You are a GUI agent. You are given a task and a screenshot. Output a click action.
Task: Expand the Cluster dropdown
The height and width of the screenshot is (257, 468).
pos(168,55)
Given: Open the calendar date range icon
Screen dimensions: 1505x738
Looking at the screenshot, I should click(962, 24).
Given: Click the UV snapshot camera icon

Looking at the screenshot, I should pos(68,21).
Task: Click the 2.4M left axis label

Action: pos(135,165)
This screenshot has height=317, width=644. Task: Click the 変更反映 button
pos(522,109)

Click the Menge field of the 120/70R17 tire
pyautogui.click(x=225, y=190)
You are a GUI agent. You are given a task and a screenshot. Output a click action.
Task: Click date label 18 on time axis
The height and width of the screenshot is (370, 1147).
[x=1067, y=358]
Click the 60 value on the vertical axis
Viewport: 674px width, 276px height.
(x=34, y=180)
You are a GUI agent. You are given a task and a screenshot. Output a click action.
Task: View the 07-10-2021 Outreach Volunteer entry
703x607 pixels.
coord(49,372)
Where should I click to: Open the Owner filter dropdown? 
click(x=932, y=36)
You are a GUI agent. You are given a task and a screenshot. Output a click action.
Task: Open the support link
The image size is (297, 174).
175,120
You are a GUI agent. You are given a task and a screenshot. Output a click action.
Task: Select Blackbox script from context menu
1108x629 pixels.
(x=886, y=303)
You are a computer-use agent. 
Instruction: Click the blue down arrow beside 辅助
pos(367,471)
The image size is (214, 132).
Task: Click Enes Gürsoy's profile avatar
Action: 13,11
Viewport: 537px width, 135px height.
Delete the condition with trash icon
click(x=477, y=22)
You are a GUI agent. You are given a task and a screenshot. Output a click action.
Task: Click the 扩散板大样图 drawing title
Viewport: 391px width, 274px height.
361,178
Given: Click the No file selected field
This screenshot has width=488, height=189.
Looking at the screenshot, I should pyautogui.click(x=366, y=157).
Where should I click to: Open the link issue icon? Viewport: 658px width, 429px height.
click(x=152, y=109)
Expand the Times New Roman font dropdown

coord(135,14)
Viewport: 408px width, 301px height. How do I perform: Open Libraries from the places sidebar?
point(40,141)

------------

#### Required action
Exactly the lines from the one containing "Task: Click date label 18 on time axis" through the end of the records above are to be printed, and no others.

#### Exercise response
Task: Click date label 18 on time axis
The height and width of the screenshot is (370, 1147).
[x=1067, y=358]
Click the 60 value on the vertical axis
Viewport: 674px width, 276px height.
(x=34, y=180)
You are a GUI agent. You are given a task and a screenshot. Output a click action.
Task: View the 07-10-2021 Outreach Volunteer entry
703x607 pixels.
coord(49,372)
Where should I click to: Open the Owner filter dropdown? 
click(x=932, y=36)
You are a GUI agent. You are given a task and a screenshot. Output a click action.
Task: Open the support link
The image size is (297, 174).
175,120
You are a GUI agent. You are given a task and a screenshot. Output a click action.
Task: Select Blackbox script from context menu
1108x629 pixels.
(x=886, y=303)
You are a computer-use agent. 
Instruction: Click the blue down arrow beside 辅助
pos(367,471)
The image size is (214, 132).
Task: Click Enes Gürsoy's profile avatar
Action: 13,11
Viewport: 537px width, 135px height.
Delete the condition with trash icon
click(x=477, y=22)
You are a GUI agent. You are given a task and a screenshot. Output a click action.
Task: Click the 扩散板大样图 drawing title
Viewport: 391px width, 274px height.
361,178
Given: Click the No file selected field
This screenshot has width=488, height=189.
Looking at the screenshot, I should pyautogui.click(x=366, y=157).
Where should I click to: Open the link issue icon? Viewport: 658px width, 429px height.
click(x=152, y=109)
Expand the Times New Roman font dropdown

coord(135,14)
Viewport: 408px width, 301px height. How do I perform: Open Libraries from the places sidebar?
point(40,141)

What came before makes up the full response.